Tech Bureau and the NEM Foundation are currently working on a major update for NEM called Catapult, which has been in the works since 2016. Its beta version was finally announced on March 25, 2018 after over a year-long delay. The current version of NEM is based on the Java programming language, while Catapult is based on C++, which it is claimed will allow for simpler, open-source code editing on the platform. The NEM Foundation also claims it will bring down the cost and difficulty of custom blockchain implementations and ownership/creation of assets, while allowing for interoperability between blockchain instances. This will allow shareable and non-shareable data to co-exist in the same NEM implementation across the public and private blockchains. Features of Catapult include:
- Tiered web architecture commonly found in enterprise computing
- High throughput message queues for real-time analysis and big data analytics of transactions
- Use of the nosql database in the API, suited for high-speed messaging
- An escrow service for exchange of assets on the blockchain
- High transaction rates (3000+ transactions per second)
On January 29, 2018, the NEM project and the value of XEM tokens took a big hit when 523 million XEM worth $530 million at the time were stolen from the Japanese cryptocurrency exchange Coincheck.

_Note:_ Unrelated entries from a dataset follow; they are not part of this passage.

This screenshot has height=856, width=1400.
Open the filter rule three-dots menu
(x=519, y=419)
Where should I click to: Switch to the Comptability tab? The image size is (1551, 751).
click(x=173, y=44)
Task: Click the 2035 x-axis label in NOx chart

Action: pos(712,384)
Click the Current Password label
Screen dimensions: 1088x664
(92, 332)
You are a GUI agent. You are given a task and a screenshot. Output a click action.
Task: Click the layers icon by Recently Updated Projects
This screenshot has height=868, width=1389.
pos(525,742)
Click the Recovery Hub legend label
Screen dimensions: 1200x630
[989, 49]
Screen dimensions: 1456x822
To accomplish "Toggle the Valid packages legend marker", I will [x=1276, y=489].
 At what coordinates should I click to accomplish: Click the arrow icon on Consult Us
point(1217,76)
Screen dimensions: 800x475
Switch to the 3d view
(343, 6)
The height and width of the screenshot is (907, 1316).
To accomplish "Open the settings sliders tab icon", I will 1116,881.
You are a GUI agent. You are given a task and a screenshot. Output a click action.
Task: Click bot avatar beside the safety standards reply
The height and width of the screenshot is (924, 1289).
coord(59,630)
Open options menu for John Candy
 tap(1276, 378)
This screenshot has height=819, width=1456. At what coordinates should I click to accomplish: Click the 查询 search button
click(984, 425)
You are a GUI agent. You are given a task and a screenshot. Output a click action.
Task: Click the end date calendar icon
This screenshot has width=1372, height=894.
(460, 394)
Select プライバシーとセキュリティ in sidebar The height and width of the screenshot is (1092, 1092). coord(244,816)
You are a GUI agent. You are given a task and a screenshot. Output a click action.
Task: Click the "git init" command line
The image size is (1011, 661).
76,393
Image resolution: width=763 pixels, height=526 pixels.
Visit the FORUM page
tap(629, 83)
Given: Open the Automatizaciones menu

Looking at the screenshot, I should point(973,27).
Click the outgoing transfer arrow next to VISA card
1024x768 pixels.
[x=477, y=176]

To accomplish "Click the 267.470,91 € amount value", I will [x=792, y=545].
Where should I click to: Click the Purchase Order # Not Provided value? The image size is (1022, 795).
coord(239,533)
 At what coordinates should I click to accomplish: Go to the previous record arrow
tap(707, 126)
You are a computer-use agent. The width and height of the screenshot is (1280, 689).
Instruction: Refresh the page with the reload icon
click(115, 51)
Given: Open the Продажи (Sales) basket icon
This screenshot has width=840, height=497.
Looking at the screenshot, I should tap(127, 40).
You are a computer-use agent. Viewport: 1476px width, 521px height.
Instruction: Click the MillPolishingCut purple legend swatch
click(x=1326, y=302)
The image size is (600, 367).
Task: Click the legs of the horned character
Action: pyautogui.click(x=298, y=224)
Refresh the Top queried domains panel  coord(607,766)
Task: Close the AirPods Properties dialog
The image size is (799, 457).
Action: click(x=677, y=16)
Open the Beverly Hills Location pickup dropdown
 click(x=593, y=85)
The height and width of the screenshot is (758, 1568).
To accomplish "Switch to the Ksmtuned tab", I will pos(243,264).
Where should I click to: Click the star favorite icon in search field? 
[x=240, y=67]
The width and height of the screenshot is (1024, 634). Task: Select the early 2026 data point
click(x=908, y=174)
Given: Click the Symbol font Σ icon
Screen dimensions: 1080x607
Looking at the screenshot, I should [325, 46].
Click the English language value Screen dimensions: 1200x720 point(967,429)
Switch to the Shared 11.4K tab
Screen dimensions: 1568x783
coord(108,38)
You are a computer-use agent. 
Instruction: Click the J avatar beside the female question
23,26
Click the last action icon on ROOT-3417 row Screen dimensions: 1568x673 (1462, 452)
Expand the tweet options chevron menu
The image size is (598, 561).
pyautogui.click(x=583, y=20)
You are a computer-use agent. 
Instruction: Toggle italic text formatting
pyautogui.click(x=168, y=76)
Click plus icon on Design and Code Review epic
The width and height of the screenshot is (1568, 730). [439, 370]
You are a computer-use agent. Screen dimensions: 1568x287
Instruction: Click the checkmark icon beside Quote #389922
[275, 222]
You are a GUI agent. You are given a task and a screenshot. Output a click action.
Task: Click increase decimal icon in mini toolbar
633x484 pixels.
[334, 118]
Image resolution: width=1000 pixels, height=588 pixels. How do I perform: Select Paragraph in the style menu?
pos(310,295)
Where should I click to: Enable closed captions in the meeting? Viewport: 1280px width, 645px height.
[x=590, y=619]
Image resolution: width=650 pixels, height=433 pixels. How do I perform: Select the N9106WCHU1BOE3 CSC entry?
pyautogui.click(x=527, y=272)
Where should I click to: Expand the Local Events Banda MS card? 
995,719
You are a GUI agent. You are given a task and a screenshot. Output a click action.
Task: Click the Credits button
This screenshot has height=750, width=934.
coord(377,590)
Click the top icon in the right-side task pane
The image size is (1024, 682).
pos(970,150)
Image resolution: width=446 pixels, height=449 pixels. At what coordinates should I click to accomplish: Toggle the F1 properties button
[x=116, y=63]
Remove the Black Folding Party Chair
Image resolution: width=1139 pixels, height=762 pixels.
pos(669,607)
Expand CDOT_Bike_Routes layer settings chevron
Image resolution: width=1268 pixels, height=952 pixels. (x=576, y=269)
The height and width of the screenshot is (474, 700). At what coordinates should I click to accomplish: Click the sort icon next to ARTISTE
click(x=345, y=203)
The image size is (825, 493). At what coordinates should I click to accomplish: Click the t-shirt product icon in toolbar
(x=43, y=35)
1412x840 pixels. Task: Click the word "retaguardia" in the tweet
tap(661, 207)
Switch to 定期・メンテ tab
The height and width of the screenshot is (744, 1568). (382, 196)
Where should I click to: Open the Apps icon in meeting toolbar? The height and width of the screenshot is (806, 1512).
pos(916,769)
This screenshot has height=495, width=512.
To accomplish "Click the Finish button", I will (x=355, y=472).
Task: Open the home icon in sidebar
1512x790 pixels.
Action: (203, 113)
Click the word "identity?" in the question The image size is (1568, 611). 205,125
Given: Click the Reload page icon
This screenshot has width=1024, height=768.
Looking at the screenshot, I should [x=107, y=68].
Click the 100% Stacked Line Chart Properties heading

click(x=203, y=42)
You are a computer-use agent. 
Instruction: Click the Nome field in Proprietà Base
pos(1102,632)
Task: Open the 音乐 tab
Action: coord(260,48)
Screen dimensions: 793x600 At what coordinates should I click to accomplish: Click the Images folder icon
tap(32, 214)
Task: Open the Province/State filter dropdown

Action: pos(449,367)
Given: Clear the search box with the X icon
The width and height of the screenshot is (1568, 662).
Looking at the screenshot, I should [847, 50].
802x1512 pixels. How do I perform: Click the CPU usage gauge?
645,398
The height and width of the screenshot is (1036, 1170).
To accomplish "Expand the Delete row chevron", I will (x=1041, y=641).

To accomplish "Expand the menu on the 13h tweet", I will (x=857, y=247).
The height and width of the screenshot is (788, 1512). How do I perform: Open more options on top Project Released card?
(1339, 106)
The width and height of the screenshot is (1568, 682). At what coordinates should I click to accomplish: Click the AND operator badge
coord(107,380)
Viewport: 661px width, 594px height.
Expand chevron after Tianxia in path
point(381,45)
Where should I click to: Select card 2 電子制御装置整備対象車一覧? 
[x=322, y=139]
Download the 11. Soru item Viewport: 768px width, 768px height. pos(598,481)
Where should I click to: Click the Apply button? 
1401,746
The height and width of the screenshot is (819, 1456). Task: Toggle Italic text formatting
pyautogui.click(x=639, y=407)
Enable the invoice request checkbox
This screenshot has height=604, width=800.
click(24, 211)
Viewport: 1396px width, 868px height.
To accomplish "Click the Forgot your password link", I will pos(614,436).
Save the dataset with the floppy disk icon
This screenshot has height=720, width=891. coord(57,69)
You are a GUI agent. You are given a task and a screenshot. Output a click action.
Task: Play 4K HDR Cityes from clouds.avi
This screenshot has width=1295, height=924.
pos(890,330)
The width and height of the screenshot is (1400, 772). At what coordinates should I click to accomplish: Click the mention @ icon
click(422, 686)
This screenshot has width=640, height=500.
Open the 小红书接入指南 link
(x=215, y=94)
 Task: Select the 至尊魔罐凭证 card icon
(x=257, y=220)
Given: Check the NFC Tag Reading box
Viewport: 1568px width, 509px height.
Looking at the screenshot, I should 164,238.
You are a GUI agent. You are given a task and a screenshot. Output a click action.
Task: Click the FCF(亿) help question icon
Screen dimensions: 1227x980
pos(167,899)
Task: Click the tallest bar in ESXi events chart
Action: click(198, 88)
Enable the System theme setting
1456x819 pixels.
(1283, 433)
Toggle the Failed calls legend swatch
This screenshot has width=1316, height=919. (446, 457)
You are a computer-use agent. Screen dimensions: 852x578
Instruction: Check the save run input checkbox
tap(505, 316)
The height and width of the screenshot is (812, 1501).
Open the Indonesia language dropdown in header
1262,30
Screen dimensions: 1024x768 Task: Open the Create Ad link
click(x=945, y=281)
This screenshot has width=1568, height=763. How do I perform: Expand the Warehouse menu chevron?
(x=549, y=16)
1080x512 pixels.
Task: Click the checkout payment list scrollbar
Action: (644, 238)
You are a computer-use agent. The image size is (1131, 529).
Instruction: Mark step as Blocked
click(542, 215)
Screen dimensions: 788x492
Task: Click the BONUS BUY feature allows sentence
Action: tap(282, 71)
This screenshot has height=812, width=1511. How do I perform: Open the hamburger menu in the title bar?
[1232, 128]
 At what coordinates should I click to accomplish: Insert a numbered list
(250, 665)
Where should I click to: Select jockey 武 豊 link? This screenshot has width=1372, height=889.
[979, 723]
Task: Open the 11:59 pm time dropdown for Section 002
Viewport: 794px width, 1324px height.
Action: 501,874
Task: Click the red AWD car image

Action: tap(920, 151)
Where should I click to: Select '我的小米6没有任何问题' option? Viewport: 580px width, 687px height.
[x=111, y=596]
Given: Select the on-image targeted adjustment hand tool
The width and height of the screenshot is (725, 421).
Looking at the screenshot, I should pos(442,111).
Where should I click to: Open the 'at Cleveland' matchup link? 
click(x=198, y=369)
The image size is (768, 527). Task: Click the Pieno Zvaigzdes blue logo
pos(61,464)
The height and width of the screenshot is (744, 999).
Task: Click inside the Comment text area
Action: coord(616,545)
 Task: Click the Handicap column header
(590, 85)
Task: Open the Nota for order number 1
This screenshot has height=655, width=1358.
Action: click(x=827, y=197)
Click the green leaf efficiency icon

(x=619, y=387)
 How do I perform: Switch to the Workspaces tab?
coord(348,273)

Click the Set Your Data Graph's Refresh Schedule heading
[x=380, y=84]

With great controversy, the NEM Foundation decided not to perform a hard fork to roll back transactions to recover the funds, and instead created a “black list” to track the coins and ensure none of them can be redeemed on exchanges. This move was criticized by some in the community for being too centralized in its execution.
The most secure options for storing NEM include the official desktop Nanowallet, the mobile wallet, the NEM Community Client, or the Litewallet, instructions for which can all be found here.
Although NEM has a lot of competition in the blockchain space, and its value suffered from the Coincheck hack and the subsequent fallout, the platform has a lot to offer anyone wishing to put a plug and play blockchain solution in place using the programming language they are comfortable with. With a focus on flexible solutions for integrating existing applications and support for public/private blockchains, NEM may look particularly appealing to an increasing number of enterprises implementing blockchain solutions in the coming months and years.